The paper tackles the challenge of scalable neural network interpretability by introducing MAIA, a multimodal agent that designs and runs iterative, tool-driven experiments to explain vision models. By composing a vision-language backbone with a Python API of interpretability tools, MAIA can describe neuron-level features, test causal hypotheses, and perform model auditing tasks such as removing spurious features and identifying biases. Empirical results show MAIA can produce predictive neuron descriptions that rival human experts and outperform certain baselines, with synthetic neurons providing ground-truth validation. While promising, the work also highlights limitations in tool reliability and the necessity of human oversight, pointing to a pathway for improving interpretability through better tools and more capable backbones.

Abstract

This paper describes MAIA, a Multimodal Automated Interpretability Agent.
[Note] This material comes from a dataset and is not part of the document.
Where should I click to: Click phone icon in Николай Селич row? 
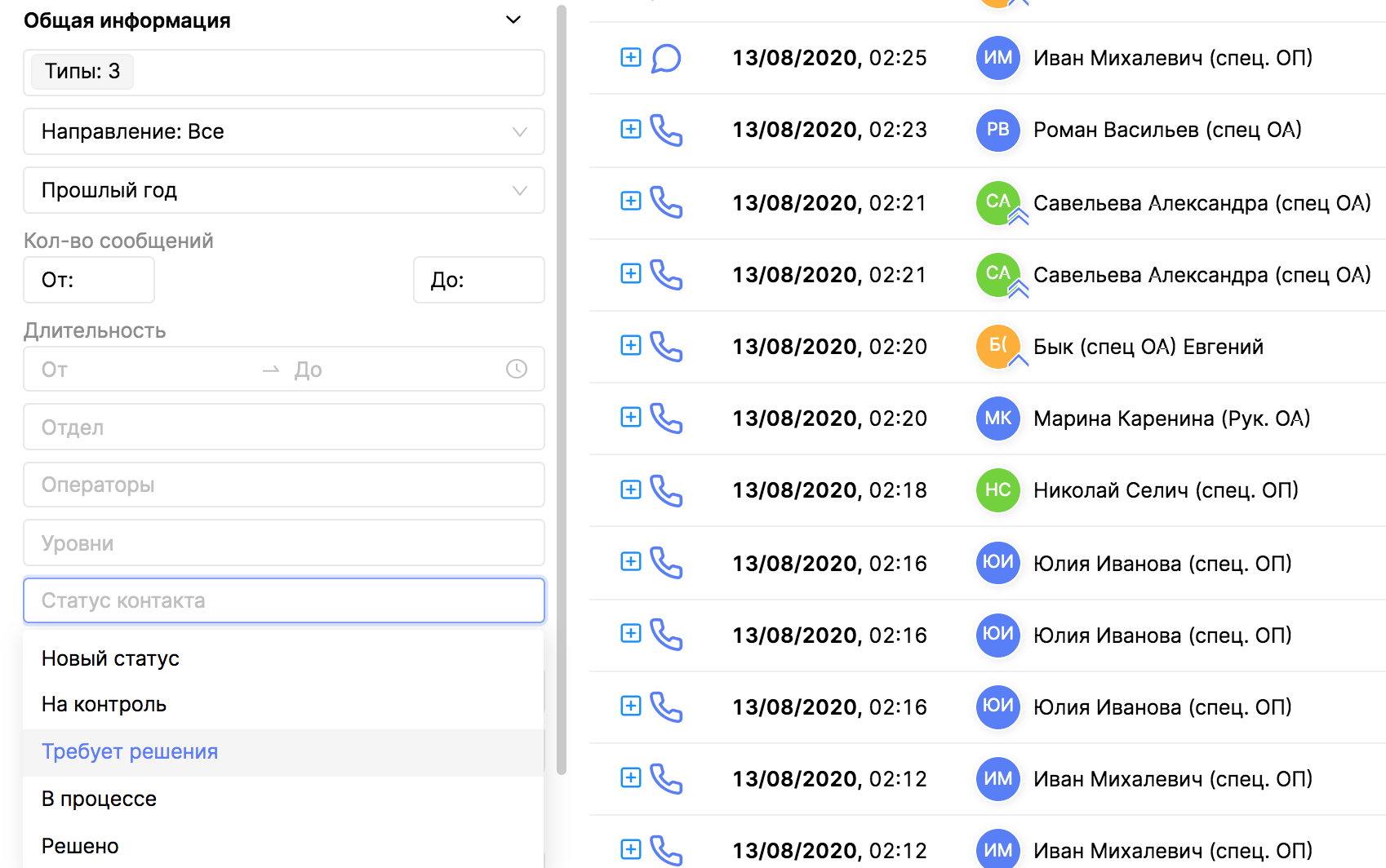tap(666, 490)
MAIA is a system that uses neural models to automate neural model understanding tasks like feature interpretation and failure mode discovery. It equips a pre-trained vision-language model with a set of tools that support iterative experimentation on subcomponents of other models to explain their behavior. These include tools commonly used by human interpretability researchers: for synthesizing and editing inputs, computing maximally activating exemplars from real-world datasets, and summarizing and describing experimental results. Interpretability experiments proposed by MAIA compose these tools to describe and explain system behavior. We evaluate applications of MAIA to computer vision models. We first characterize MAIA's ability to describe (neuron-level) features in learned representations of images. Across several trained models and a novel dataset of synthetic vision neurons with paired ground-truth descriptions, MAIA produces descriptions comparable to those generated by expert human experimenters. We then show that MAIA can aid in two additional interpretability tasks: reducing sensitivity to spurious features, and automatically identifying inputs likely to be mis-classified.
Paper Structure (38 sections, 13 figures, 6 tables)

This paper contains 38 sections, 13 figures, 6 tables.

Figures (13)

  • Figure 1: maia framework.maia autonomously conducts experiments on other systems to explain their behavior.
  • Figure 2: maia experiments for labeling neurons.maia iteratively writes programs that compose common interpretability tools to conduct experiments on other systems. At each step, maia autonomously makes and updates hypotheses in light of experimental outcomes, showing sophisticated scientific reasoning capabilities. Generated code is executed with a Python interpreter and the outputs (shown above, neuron activation values overlaid in white, masks thresholded at 0.95 percentile of activation maps) are returned to maia.
  • Figure 3: Predictive evaluation protocol. We compare neuron labeling methods by assessing how well their labels predict neuron activation values on unseen data. For each neuron we perform the following steps: (a) An LM uses candidate neuron labels to generate a set of image prompts that should maximally/neutrally activate the neuron. (b) All prompts (positive and neutral) from all methods are combined into one dataset. (c) For each labeling method, a new LM selects prompts from the Prompt Dataset that are likely to produce maximal and neutral neuron activations, if that label were accurate. (d) A text-to-image model generates all corresponding images, and the average activation values for positive and neutral images are recorded. A predictive neuron label will produce exemplars with maximally positive activations relative to the neutral baseline.
  • Figure 4: Predictive evaluation results. The average positive activation values ("+") for maia labels outperform milan and are comparable to human descriptions for both real and synthetic neurons. Neutral activations ("-") are comparable across methods.
  • Figure 5: Synthetic neuron implementation. Segmentation of input images is performed by an open-set concept detector with text guidance specifying ground-truth neuron selectivity. Synthetic neurons return masked images and synthetic activation values corresponding to the probability a concept is present in the image.